In fact, reports emerging in the wake of the cyberattack suggest that the FCC public comment system is already wholly compromised. Spambots are said to have inundated the website with fake letters, according to multiple sources. Hundreds of thousands of identical messages can be viewed there—some containing the names and addresses of Americans who, when contacted by reporters, have claimed that their identities must’ve been stolen. Even opponents of net neutrality, who enjoy the support of Chairman Pai, admit that the system is “unmanageable and meaningless.”
Earlier this month, one conservative group claimed that hundreds of thousands of recent comments were all submitted using the same address in Russia.

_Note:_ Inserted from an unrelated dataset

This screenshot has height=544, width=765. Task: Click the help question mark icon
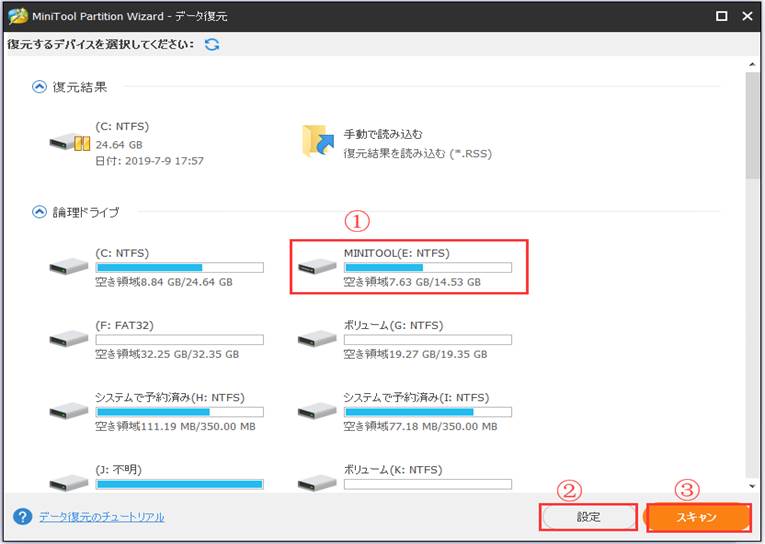tap(22, 517)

When approached by reporters and asked if the FCC intends to filter out the slew of blatantly counterfeit comments—many reportedly penned by the likes of “Wonder Woman” and “Joseph Stalin”—both Chairman Pai and his spokesperson tellingly refused to provide an answer straight up. “Generally speaking, this agency has erred on the side of openness,” said Pai, expressing an eager acceptance of the charade that has become the agency’s rulemaking process. Americans hoping to have an impact on the net neutrality debate might be better off tossing their comments down the nearest wishing well.
“Today, we begin the process of making the FCC more open and transparent,” Pai told reporters earlier this year. Yet, this week the FCC rejected a separate public records request filed by the National Hispanic Media Coalition (NHMC), which sought the text of more than 47,000 complaints filed by Americans against internet service providers for potentially violating net neutrality rules. NHMC has argued that the complaints may be crucial to understanding what effect rolling back net neutrality may have on consumers. The FCC, which has argued that the request is “unreasonably burdensome” on its staff, agreed to release 1,000 complaints; however, the documents only showed the provider’s response and how the issue was resolved.
“It should give the public pause,” the group said, “that the agency with exclusive control over regulating internet service providers refuses to share such information with the public.”
On Tuesday, the Trump White House formally endorsed Pai’s plans to rollback net neutrality, which critics say will result in internet providers like Verizon and Comcast curtailing their customers’ access to certain websites and services—concerns which Pai has openly criticized as “hysterical prophecies of doom.”
Regardless, those are the genuine fears of some of the internet’s biggest companies, all steadfast supporters of net neutrality—Apple, Google, Amazon, Microsoft, Facebook, Twitter, Netflix, and many others among them.
Update, 8/7/2018: The FCC Office of the Inspector General (OIG) concluded through investigation that there was no cyberattack against the FCC’s comment system in May 2017.
“The May 7-8, 2016 degradation of the FCC’s ECFS was not, as reported to the public and to Congress, the result of a DDoS attack,” the OIG report states. “At best, the published reports were the result of a rush to judgment and the failure to conduct analyses needed to identify the true cause of the disruption to system availability.”